2.3.2. UAV MiniSAR Data

The MiniSAR data were acquired using a fixed-wing UAV equipped with domestically developed L-band miniature synthetic aperture radar as shown in Figure 4 (MiniSAR; Model D3031, Sandia National Laboratories, USA). The system operates at a center frequency of 1.2 GHz, with a sampling rate of 600 MHz and a pulse repetition frequency (PRF) of 700 Hz. Fully polarimetric measurements (VV, VH, HV, and HH) were collected to characterize surface and vegetation scattering properties.

The MiniSAR data processing workflow consisted of preprocessing, calibration, noise suppression, and geometric correction. Initial preprocessing included image mosaicking and system calibration. Polarimetric calibration was performed using a point target-based approach with trihedral corner reflectors and active radar calibrators deployed within the study area. Calibration parameters and the system noise matrix were estimated from the measured point target responses and applied to correct the scattering matrix.

Speckle noise was reduced through multi-look processing based on sub-aperture incoherent averaging, while out-of-band noise in the range direction was removed using a finite impulse response (FIR) filter. Radiometric calibration was conducted using corner reflectors of known radar cross section (RCS). Theoretical RCS values were calculated, and a pixel integration method was applied to derive the radiometric correction coefficient for backscatter normalization.

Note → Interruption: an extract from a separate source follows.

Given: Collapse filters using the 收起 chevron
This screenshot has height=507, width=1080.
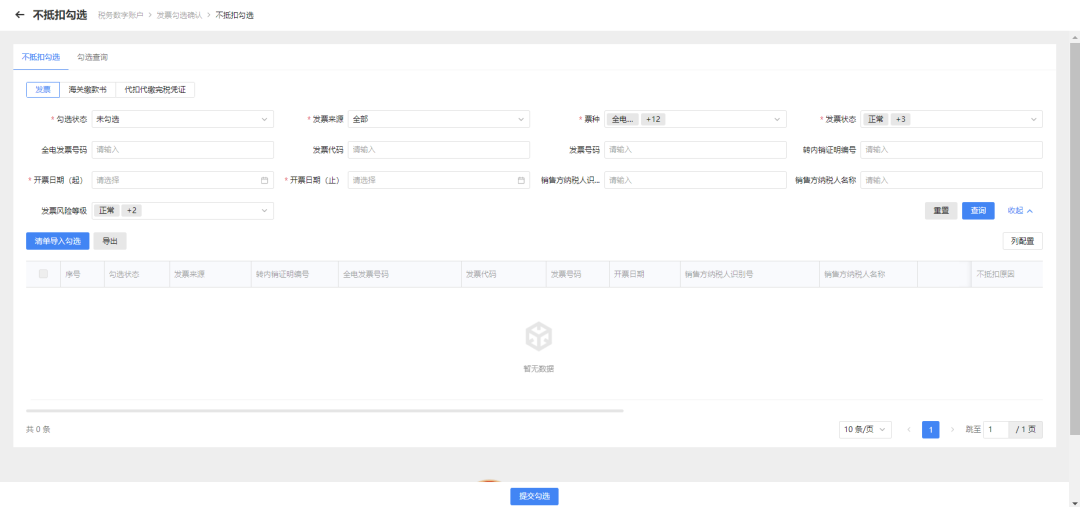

Given the relatively large incidence angle (78°), cosine squared normalization was applied to minimize angular effects on backscatter intensity. Geometric correction was subsequently performed through co-registration with a reference optical image using homologous ground control points in Global Mapper, resulting in georeferenced SAR imagery suitable for subsequent analysis.

Based on system bandwidth and sampling parameters, the nominal range resolution was 0.25 m. After 8:1 azimuth decimation, the azimuth sampling interval was adjusted to match the range resolution. The effective spatial resolution, evaluated using the 3 dB bandwidth method, was approximately 0.6 m. The final mosaicked MiniSAR imagery achieved a spatial resolution of 0.6 m and was resampled as required for subsequent applications.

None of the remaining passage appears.